In fact, in can be argued that Mr. Nacchio's termination of the trading plan is inconsistent with plaintiffs' theory of fraud. This argument is based on stock price of the sales. Mr. Nacchio's stock sales during the class period ($37.23 to $41.12 per share) were not at a radically higher value than his sales through the trading plan ($34.84 to $38.12). Had Mr. Nacchio truly intended to artificially inflate the stock price, why wouldn't he have kept the plan in place? This would have allowed him to sell during a substantial period (May 16 through July 24) after the close of the Q201 trading window, gaining the full advantage of the higher stock prices he supposedly was trying to achieve.
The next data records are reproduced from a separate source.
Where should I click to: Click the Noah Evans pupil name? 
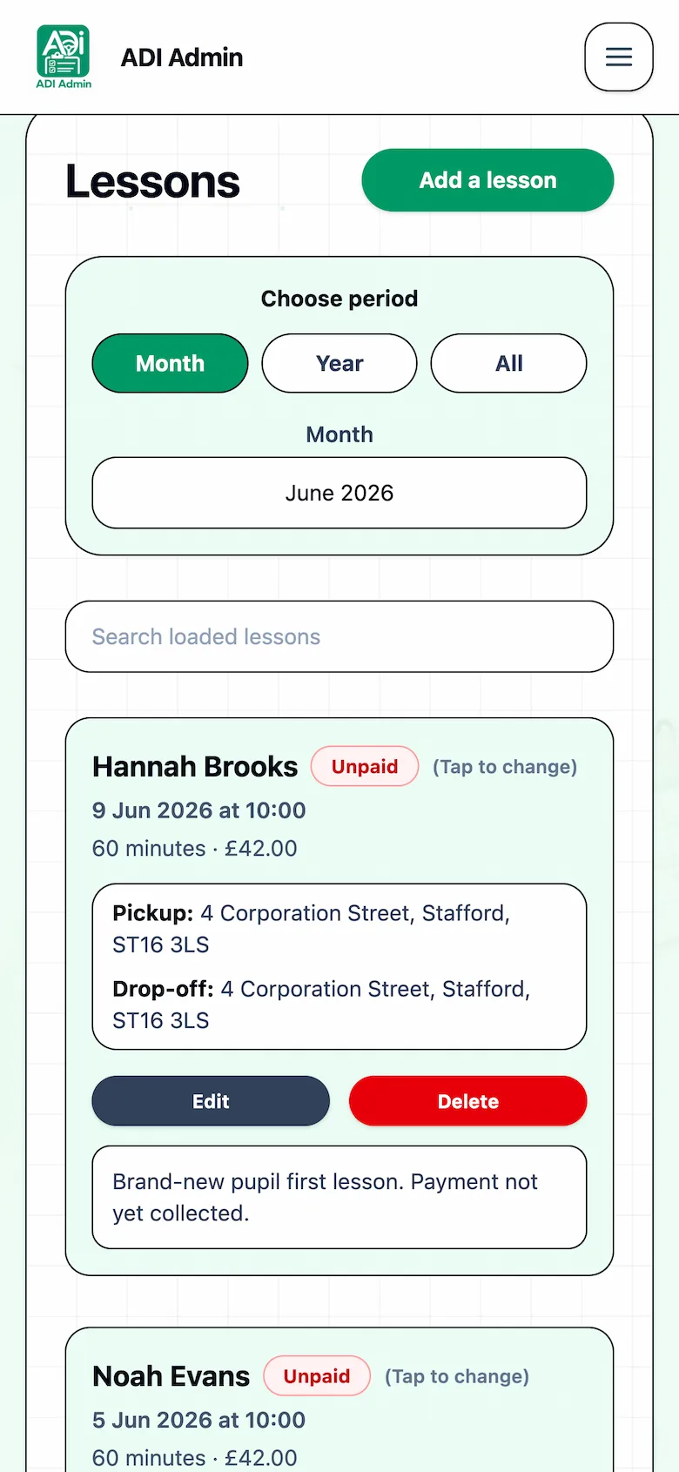tap(171, 1375)
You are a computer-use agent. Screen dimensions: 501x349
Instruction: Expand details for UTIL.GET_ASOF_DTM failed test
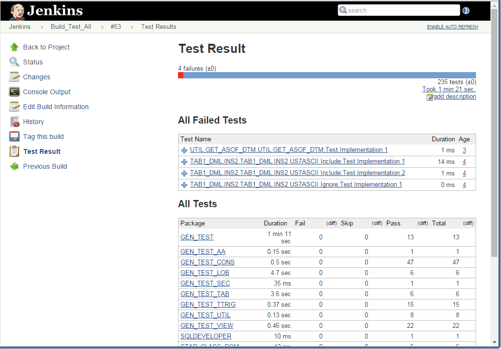tap(184, 150)
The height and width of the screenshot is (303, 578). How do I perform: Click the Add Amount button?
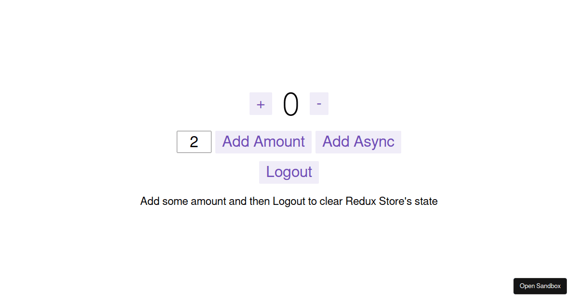click(x=263, y=142)
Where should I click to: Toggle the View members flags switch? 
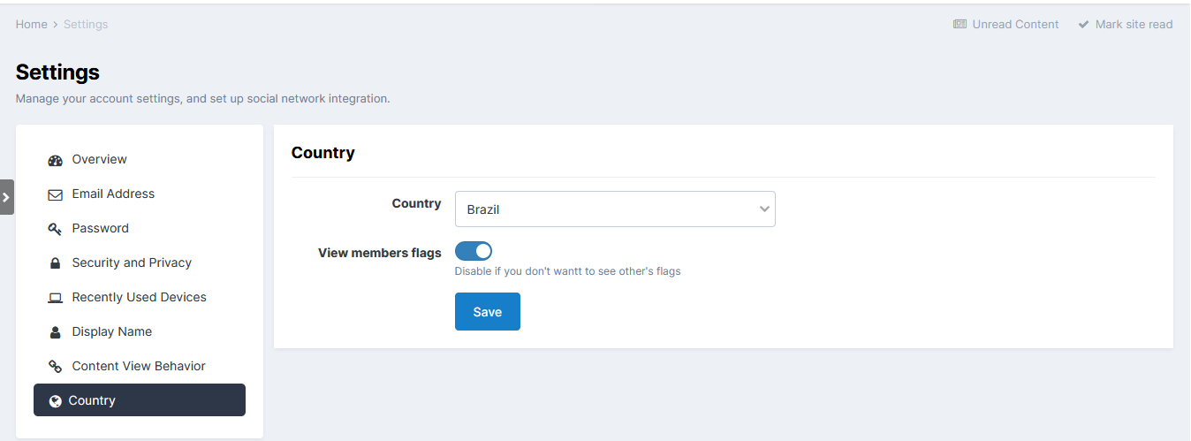474,252
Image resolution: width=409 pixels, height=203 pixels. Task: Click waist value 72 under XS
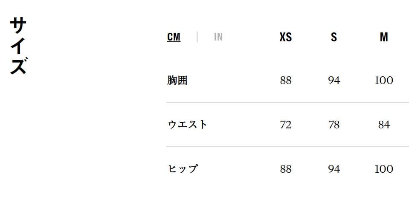[285, 125]
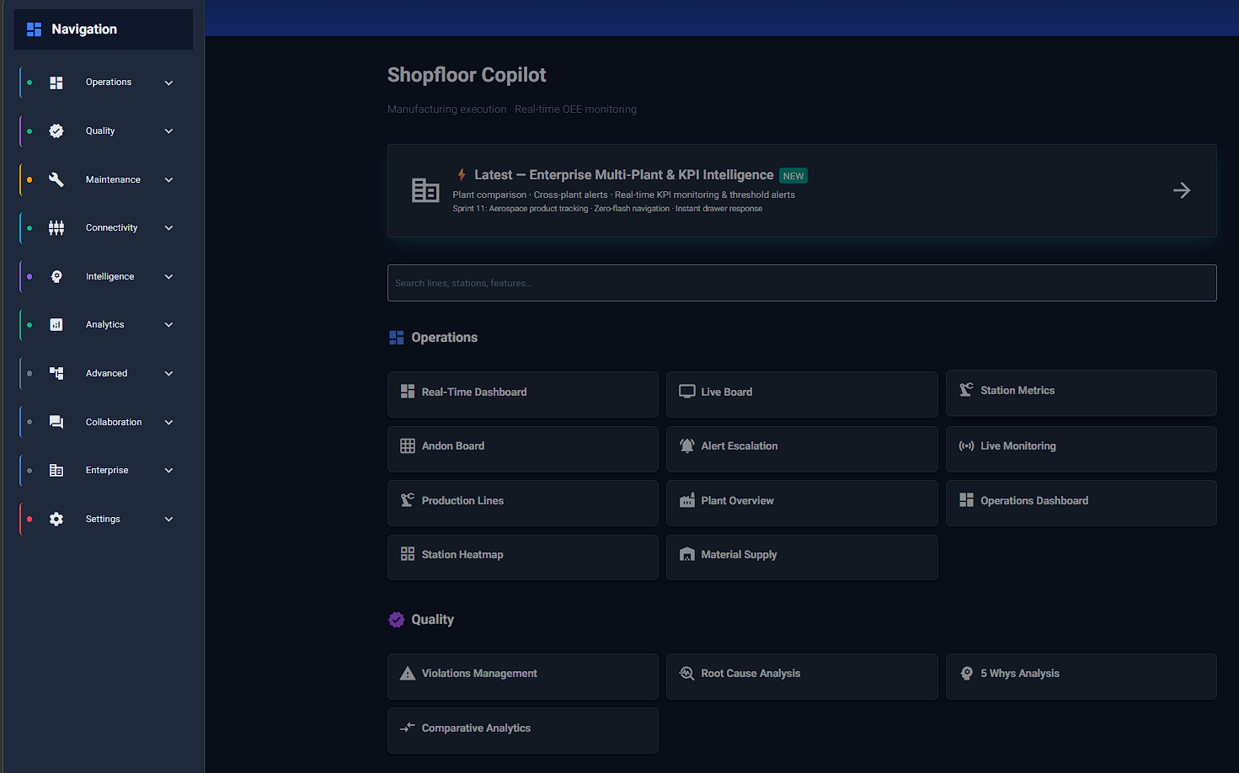Select the Maintenance wrench icon
This screenshot has width=1239, height=773.
56,179
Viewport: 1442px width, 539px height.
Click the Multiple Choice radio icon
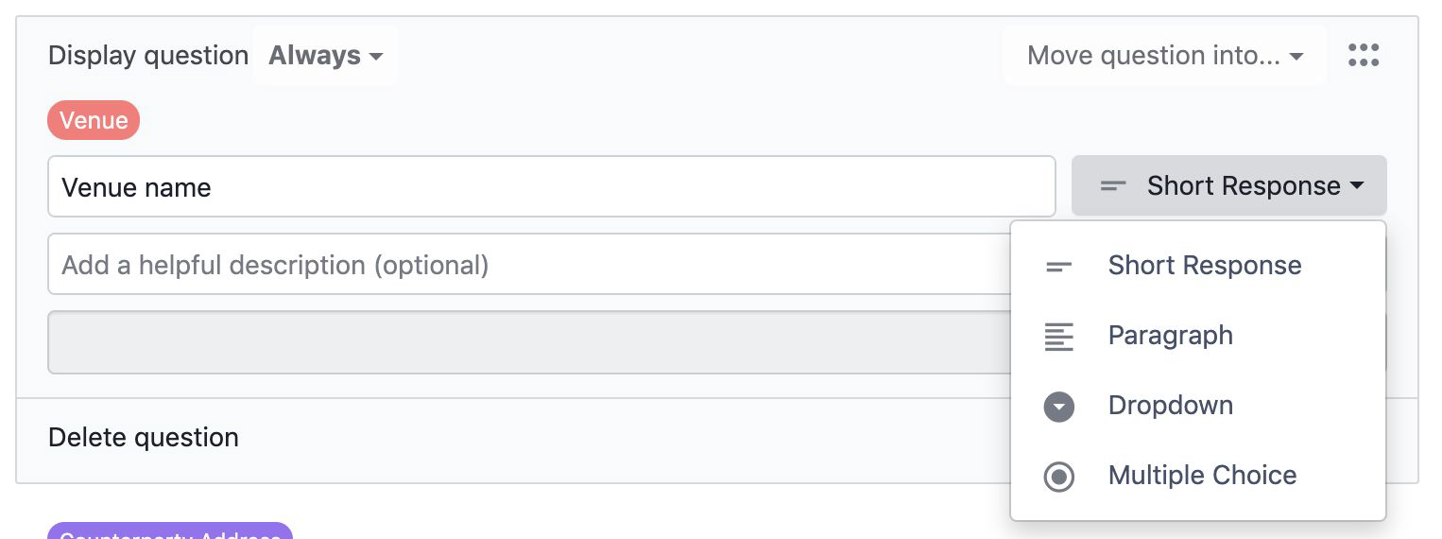[x=1058, y=477]
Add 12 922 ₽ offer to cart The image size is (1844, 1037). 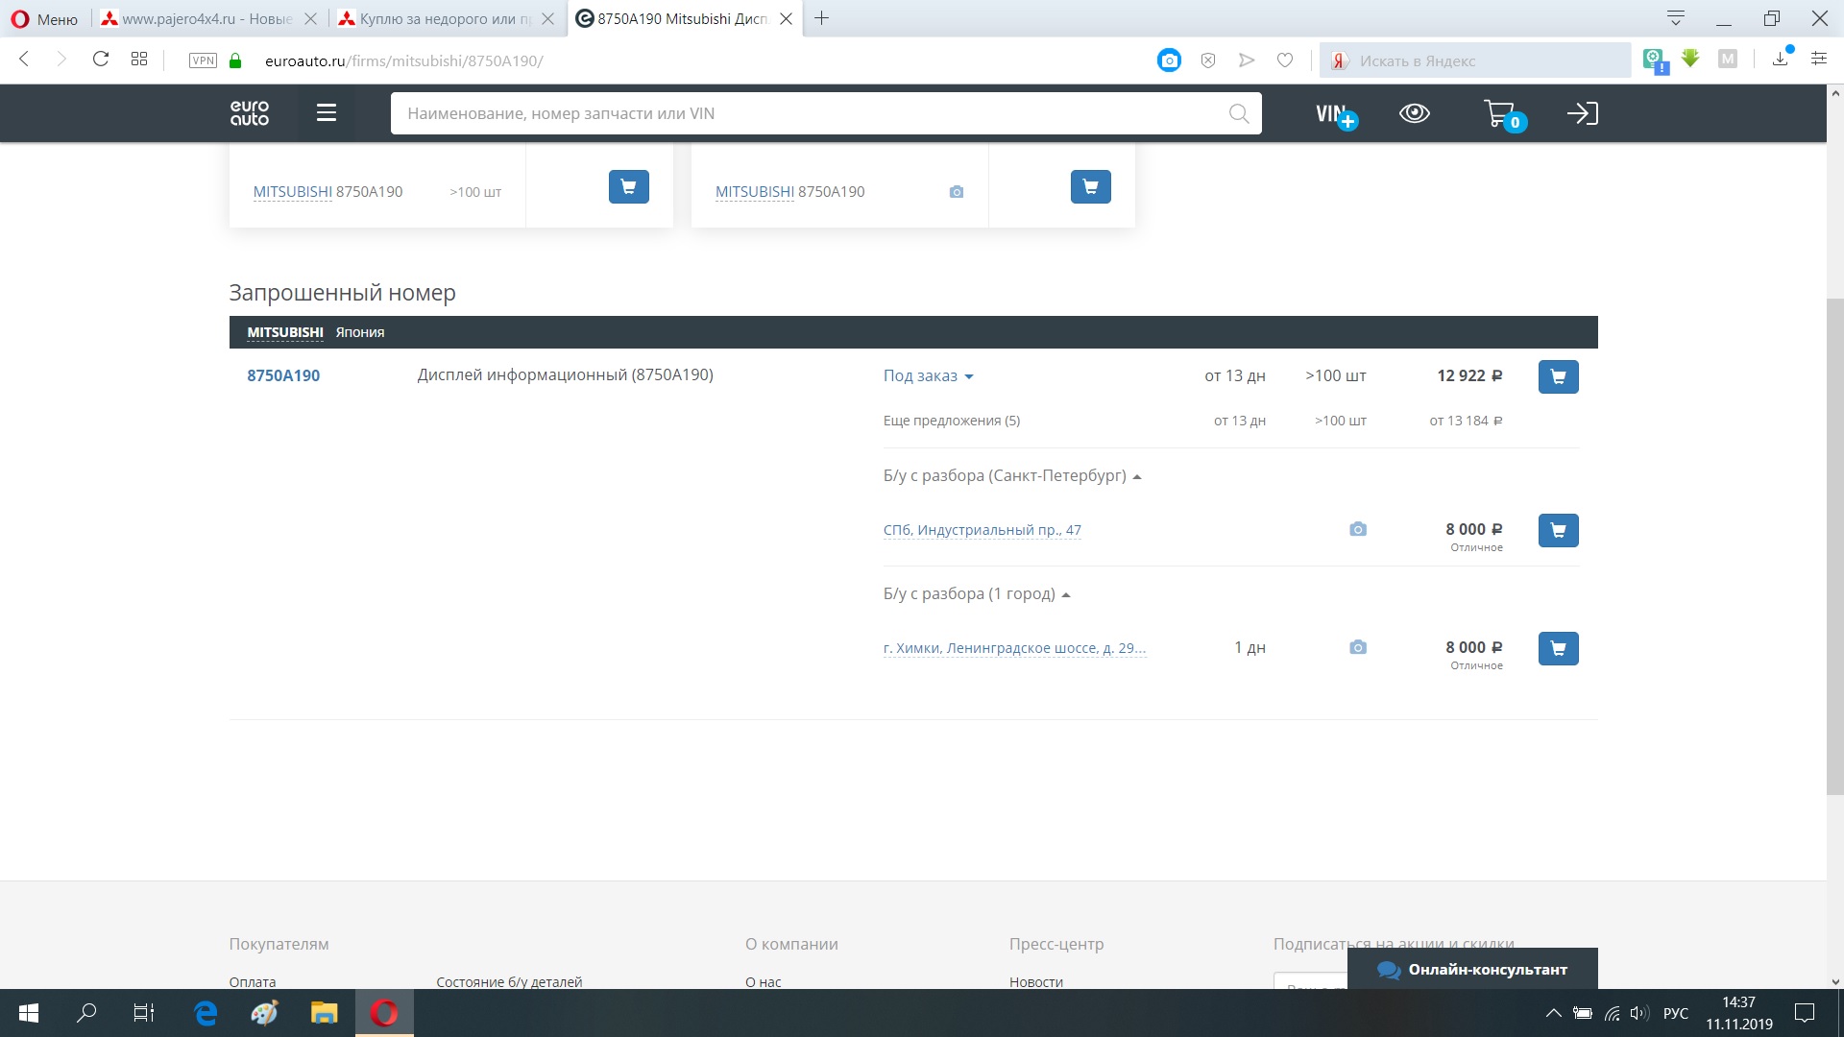[x=1558, y=376]
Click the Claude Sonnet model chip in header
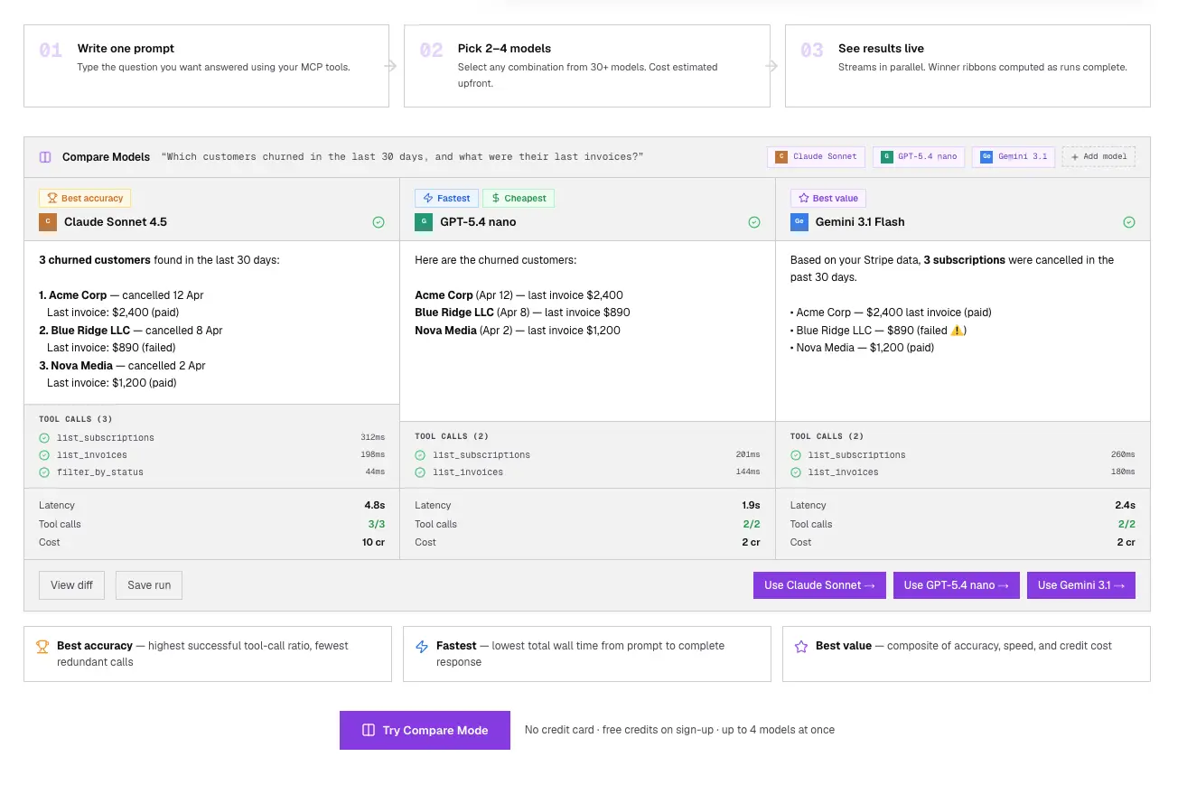Viewport: 1187px width, 794px height. (817, 157)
I would make this argument, if at all, very carefully, so as not to undermine the good faith of the trading plan that Mr. Nacchio had adopted.

Thus, I don't think that plaintiffs are going to be able to benefit from the announced and abandoned 10b5-1 trading plan, and in fact they may lose ground due to the circumstances of this termination. It will be interesting to see if either side attempts to introduce the plan on a motion to dismiss. It was announced in a formal press release, and the reported sales were consistent with the plan. Thus, it would defy credibility to dispute its existence. However, the sequence of press releases suggests that Mr. Nacchio was not the sole author of his plan; rather, he had adopted it at the suggestion of the Company's Board.